Maseru Prep School and School Board v Motsusi and Another (LC/REV 80 of 2013) [2015] LSLC 61 (10 August 2015)


IN THE LABOUR COURT OF LESOTHO

HELD AT MASERU LC/REV/80/2013 A0810/2012(b)


IN THE MATTER BETWEEN


MASERU PREP SCHOOL

& SCHOOL BOARD APPLICANT


AND


MAMPHO MOTSUSI 1st RESPONDENT

DDPR 2nd RESPONDENT



JUDGMENT



Six grounds of review raised but reduced to four in argument. Applicant claiming that it was not heard, that Arbitrator erred by declining jurisdiction, that Arbitrator erred in not keeping a record of proceedings, and that Arbitrator erred in adopting a clinical approach. Court only finding merit in one argument - Arbitrator failed to keep a record. However, Applicant failing to show prejudice occasioned by failure to keep a record of proceedings. Court not finding sufficient justification to grant the review. Review application being refused. No order as to costs being made.


BACKGROUND TO THE DISPUTE

  1. This is an application for the review of the arbitration award in referral A0810/2012 (b). About six grounds of review had been raised on behalf of Applicant, but reduced to only four in argument. The background of the matter is that Applicant had employed 1st Respondent in the position of Bursar, until her termination on 31st July 2012. Unhappy with the termination, 1st Respondent lodged a claim for unfair dismissal with the Directorate of Dispute Prevention and Resolution (DDPR), whereat she challenged both the substantive and procedural aspects of her termination.

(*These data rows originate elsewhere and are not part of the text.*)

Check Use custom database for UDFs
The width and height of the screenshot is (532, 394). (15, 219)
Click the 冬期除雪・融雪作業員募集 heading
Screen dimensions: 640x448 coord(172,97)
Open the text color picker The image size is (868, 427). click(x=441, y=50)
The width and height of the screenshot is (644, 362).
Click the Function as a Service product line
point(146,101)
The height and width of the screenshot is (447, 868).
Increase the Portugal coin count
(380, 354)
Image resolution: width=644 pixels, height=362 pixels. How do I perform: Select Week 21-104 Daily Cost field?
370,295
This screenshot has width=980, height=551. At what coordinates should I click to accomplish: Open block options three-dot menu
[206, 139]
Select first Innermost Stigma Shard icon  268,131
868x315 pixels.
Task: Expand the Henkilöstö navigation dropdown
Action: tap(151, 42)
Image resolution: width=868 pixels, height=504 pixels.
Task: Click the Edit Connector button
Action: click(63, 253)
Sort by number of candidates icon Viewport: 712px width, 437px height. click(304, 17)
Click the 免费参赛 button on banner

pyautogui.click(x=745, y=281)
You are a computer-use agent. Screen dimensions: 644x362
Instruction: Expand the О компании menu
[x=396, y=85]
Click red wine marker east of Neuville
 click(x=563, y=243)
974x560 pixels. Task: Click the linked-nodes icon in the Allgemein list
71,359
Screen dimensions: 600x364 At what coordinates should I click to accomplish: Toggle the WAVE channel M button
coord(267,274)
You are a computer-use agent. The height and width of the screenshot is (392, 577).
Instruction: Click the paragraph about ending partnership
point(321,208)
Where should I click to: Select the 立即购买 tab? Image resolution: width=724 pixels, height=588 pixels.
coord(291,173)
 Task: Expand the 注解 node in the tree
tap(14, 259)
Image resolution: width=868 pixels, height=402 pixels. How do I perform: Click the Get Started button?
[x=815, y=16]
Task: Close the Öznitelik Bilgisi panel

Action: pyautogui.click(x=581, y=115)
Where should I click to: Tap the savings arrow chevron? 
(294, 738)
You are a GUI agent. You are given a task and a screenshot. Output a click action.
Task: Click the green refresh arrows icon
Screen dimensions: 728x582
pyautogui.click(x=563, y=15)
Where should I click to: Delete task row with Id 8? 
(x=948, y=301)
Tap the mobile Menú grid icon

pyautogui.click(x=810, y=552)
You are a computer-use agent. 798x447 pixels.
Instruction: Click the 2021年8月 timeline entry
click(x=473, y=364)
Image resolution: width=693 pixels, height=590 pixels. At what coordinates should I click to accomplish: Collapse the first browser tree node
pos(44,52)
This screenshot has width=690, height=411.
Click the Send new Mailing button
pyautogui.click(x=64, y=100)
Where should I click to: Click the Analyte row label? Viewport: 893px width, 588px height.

  1. 1st Respondent obtained a default award before the DDPR, on the basis of which she was to be reinstated to her former position in terms of section 73 of the Labour Code Order 24 of 1992. Equally unhappy with the default award, Applicant lodged a rescission application with the DDPR. On the date of hearing of the rescission, both parties were made aware by the learned Arbitrator that the rescission had been filed out of time. It was at this time that the matter was postponed to another date, with an order that Applicant must have filed an application for condonation, and ready to argue the matter by the return date.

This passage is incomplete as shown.